**TASK BRIEF**
Lines that include the string "right" are the ones to copy from the entries below.

[DATA PROVIDED Boundary: Start]

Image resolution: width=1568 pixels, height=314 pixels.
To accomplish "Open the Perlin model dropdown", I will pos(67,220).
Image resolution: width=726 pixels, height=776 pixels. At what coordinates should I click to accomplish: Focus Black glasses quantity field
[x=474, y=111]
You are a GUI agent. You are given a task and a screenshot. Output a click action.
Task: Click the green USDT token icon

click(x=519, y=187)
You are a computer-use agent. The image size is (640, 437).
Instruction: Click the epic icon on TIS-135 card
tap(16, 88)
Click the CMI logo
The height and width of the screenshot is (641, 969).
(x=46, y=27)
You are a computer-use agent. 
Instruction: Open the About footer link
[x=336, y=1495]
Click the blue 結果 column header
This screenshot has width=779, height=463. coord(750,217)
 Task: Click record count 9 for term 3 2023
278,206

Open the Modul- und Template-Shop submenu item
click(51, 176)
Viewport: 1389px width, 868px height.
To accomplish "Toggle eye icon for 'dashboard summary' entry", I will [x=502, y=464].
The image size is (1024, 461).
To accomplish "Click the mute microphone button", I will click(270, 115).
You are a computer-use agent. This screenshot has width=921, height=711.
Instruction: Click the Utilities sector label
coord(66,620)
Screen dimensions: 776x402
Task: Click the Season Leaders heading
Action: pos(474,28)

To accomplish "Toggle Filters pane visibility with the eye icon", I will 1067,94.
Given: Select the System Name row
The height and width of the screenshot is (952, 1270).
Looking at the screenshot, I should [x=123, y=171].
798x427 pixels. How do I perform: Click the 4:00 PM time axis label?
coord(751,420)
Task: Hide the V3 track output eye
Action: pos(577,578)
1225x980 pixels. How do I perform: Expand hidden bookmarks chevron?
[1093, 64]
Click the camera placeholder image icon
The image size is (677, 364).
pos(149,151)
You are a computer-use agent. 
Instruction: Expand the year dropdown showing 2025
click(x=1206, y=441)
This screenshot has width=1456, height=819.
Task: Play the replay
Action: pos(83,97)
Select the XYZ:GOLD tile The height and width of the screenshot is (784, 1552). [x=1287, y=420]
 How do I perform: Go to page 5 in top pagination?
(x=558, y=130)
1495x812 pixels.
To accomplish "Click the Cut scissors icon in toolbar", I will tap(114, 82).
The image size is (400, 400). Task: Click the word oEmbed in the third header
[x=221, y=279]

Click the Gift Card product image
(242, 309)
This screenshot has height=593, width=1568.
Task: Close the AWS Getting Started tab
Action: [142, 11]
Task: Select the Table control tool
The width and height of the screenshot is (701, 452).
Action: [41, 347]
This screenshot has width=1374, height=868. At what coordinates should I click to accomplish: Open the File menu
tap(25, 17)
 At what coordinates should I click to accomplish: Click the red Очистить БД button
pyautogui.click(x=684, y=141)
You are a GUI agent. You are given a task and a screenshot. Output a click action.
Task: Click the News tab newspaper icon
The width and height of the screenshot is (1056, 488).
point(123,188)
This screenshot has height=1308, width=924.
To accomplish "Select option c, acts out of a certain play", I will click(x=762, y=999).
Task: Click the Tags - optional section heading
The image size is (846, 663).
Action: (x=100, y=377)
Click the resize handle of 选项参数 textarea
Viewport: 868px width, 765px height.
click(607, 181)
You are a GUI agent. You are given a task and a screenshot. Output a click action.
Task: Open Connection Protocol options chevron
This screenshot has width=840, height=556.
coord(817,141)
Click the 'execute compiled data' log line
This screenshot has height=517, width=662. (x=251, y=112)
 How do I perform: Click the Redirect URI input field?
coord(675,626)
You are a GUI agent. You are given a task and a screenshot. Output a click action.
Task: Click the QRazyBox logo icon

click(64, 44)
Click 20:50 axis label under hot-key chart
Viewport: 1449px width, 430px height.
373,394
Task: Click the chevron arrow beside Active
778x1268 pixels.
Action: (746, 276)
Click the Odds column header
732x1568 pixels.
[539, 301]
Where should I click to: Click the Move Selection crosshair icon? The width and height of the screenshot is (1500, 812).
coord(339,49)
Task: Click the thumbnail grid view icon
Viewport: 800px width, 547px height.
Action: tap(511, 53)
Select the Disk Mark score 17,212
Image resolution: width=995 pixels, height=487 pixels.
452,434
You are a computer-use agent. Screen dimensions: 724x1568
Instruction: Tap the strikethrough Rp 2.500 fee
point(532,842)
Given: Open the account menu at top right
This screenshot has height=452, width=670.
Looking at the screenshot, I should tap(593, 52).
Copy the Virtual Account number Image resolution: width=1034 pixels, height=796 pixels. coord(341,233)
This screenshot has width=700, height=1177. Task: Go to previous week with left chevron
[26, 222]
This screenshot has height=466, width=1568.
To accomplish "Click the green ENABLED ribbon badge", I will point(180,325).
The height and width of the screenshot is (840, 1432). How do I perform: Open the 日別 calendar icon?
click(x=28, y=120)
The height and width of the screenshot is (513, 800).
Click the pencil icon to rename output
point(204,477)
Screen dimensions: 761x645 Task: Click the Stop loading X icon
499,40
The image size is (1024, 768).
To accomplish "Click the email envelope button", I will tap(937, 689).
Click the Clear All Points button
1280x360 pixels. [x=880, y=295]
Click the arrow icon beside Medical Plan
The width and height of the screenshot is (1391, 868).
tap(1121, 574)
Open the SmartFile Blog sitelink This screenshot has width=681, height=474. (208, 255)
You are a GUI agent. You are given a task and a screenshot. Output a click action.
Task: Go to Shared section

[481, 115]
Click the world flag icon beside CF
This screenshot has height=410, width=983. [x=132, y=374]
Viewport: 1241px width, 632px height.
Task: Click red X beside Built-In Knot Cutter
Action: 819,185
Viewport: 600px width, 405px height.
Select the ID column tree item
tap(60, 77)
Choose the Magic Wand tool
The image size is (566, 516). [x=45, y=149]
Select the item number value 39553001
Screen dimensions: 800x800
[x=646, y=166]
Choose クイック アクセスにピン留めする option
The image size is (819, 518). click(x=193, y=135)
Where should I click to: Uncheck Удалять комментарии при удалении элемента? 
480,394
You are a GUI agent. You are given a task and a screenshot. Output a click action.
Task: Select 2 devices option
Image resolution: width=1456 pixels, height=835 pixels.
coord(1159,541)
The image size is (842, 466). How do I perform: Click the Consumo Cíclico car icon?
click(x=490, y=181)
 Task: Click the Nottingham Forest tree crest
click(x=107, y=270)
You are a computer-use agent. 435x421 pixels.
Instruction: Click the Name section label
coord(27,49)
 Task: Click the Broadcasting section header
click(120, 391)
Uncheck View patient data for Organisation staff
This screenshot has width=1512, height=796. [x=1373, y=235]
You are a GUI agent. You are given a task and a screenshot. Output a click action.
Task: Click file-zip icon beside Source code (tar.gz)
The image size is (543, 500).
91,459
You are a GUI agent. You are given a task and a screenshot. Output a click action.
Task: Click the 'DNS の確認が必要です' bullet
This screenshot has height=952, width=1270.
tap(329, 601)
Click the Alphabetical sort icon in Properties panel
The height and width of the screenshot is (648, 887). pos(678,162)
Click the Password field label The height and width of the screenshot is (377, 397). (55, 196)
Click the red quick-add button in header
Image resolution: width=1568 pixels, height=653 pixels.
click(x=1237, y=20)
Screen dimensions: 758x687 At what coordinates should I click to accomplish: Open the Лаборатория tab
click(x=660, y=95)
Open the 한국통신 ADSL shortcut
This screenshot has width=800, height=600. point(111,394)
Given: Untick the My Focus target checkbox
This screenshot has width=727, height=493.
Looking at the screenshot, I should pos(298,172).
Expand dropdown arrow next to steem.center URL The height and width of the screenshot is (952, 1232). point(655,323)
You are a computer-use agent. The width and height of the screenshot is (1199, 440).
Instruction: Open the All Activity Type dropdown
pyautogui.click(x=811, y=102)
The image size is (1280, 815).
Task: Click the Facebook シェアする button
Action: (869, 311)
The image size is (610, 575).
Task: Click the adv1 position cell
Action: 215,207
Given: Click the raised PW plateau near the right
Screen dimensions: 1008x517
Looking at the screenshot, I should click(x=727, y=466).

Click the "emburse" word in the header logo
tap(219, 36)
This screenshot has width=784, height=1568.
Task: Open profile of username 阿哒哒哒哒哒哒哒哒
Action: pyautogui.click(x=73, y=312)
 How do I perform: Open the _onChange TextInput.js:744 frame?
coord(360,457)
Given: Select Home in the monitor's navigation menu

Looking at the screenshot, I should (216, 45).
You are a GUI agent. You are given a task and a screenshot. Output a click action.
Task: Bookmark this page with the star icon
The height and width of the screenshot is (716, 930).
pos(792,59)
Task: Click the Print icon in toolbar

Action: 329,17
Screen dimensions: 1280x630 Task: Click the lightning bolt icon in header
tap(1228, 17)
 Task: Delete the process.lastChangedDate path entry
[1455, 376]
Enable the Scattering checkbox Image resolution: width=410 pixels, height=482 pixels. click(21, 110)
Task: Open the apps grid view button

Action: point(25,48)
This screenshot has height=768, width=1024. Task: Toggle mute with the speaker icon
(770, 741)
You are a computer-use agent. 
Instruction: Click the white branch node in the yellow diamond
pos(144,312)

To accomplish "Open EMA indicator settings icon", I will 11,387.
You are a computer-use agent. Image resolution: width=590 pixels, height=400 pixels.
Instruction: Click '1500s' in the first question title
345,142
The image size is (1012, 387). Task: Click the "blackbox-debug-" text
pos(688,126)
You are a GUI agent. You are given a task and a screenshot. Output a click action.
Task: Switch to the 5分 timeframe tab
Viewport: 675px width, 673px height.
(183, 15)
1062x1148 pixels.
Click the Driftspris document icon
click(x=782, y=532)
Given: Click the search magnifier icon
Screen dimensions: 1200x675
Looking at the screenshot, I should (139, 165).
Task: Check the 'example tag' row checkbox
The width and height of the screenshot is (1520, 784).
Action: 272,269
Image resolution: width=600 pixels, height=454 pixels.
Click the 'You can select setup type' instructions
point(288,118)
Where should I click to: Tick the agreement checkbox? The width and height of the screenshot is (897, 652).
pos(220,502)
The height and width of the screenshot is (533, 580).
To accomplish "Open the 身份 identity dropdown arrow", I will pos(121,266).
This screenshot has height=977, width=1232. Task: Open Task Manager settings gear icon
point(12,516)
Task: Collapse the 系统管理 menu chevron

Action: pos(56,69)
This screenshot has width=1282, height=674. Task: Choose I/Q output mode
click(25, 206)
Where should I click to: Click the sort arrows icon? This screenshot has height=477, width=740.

[DATA PROVIDED Boundary: End]

**EXPECTED ANSWER**
Given: Open the account menu at top right
Given: Click the raised PW plateau near the right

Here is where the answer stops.